Toshiba AT1SO 7-Inch Tablet: Giz AU Hands-On


I got to spend some time with Toshiba’s new smaller tablet offering yesterday. Here’s my initial thoughts.

Toshiba’s initial tablet offering, known as the “Thrive” in the US (and the “Regza” in Japan) was simply the “Tablet” here, or if you wanted to get technical, the AT100. It wasn’t universally loved; most reviewers tended to dislike the thick form factor and the display screen, which wasn’t great. I liked it a little more than others; the ability to chuck a USB drive full of content in the side and just have it work appealed to me, as did the removeable battery concept, although given the physical size of the batteries it seemed unlikely to me that anyone would cheerfully carry two of them around, especially as there was no external charger.

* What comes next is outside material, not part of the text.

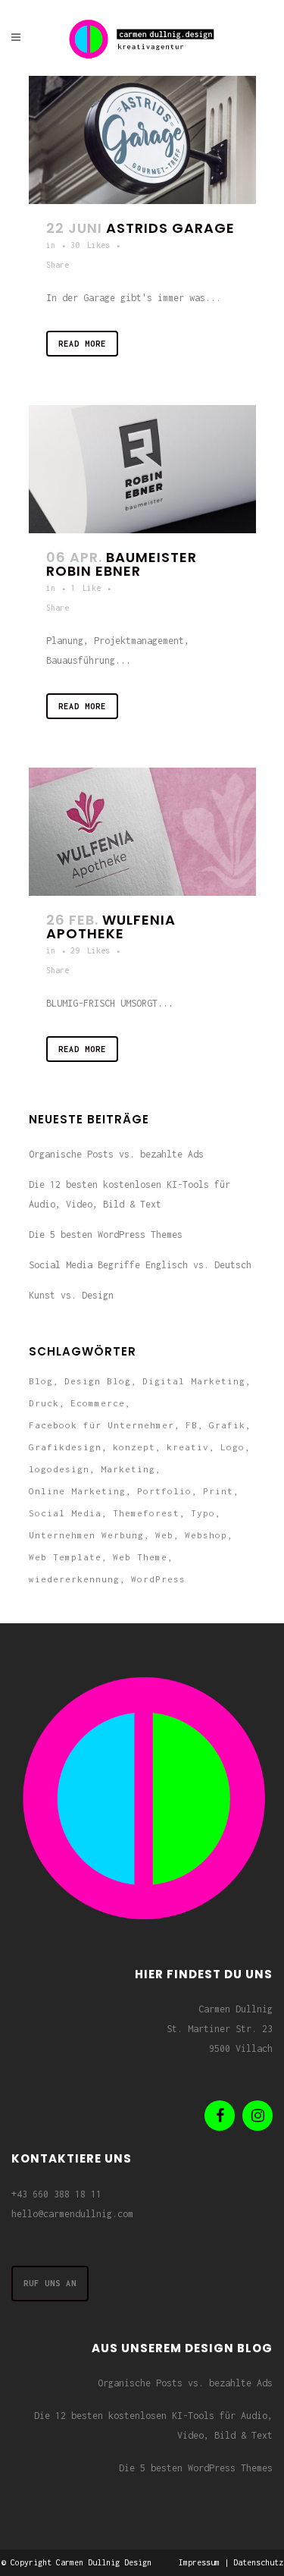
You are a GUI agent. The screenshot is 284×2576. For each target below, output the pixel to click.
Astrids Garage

Yesterday Toshiba dropped in with the AT100’s little brother, the $449 Toshiba AT1S0, due for release very soon now. I didn’t get a long time to test it out — I’m waiting on a review unit to give it a proper thrashing — but long enough to get some impressions.

On the plus side

The display screen is really crisp. Certainly a lot better than the original AT100 tablet, and the brief amount of play time I had with it suggested it should be solidly responsive. Then again, it’s packing the exact same innards as the original tablet, so it should be able to power along fairly well.

A full set of ports. This was one of the things I loved about the original tablet, and despite the shrunken size of each of the ports (they’re microUSB, micro HDMI and micro SD), they’re still offering a lot of add-on capability that other tablets can’t match.

7″ Tablets do make physical holding sense. I do get why the original tablet was railed on — it was rather fat — and the AT1S0 loses a lot of that chubby weight. In terms of overall build quality if I was just looking at hardware, the Blackberry Playbook is still the model to beat — but then there’s that whole it-can’t-do-email-because-RIM-says-so problem.

On the minus side
No removable battery. This was one of the selling points of the original AT100, but the compromises of getting the form factor down to this size means the battery is stuck in there forever. Not a huge deal breaker, but one of those things you notice because it’s no longer there

Pricing issues. $449 for a 7 inch tablet isn’t terribly onerous, but with the spectre of the Kindle Fire looming, it’s hard not to view the AT1S0 as a bit on the pricey side.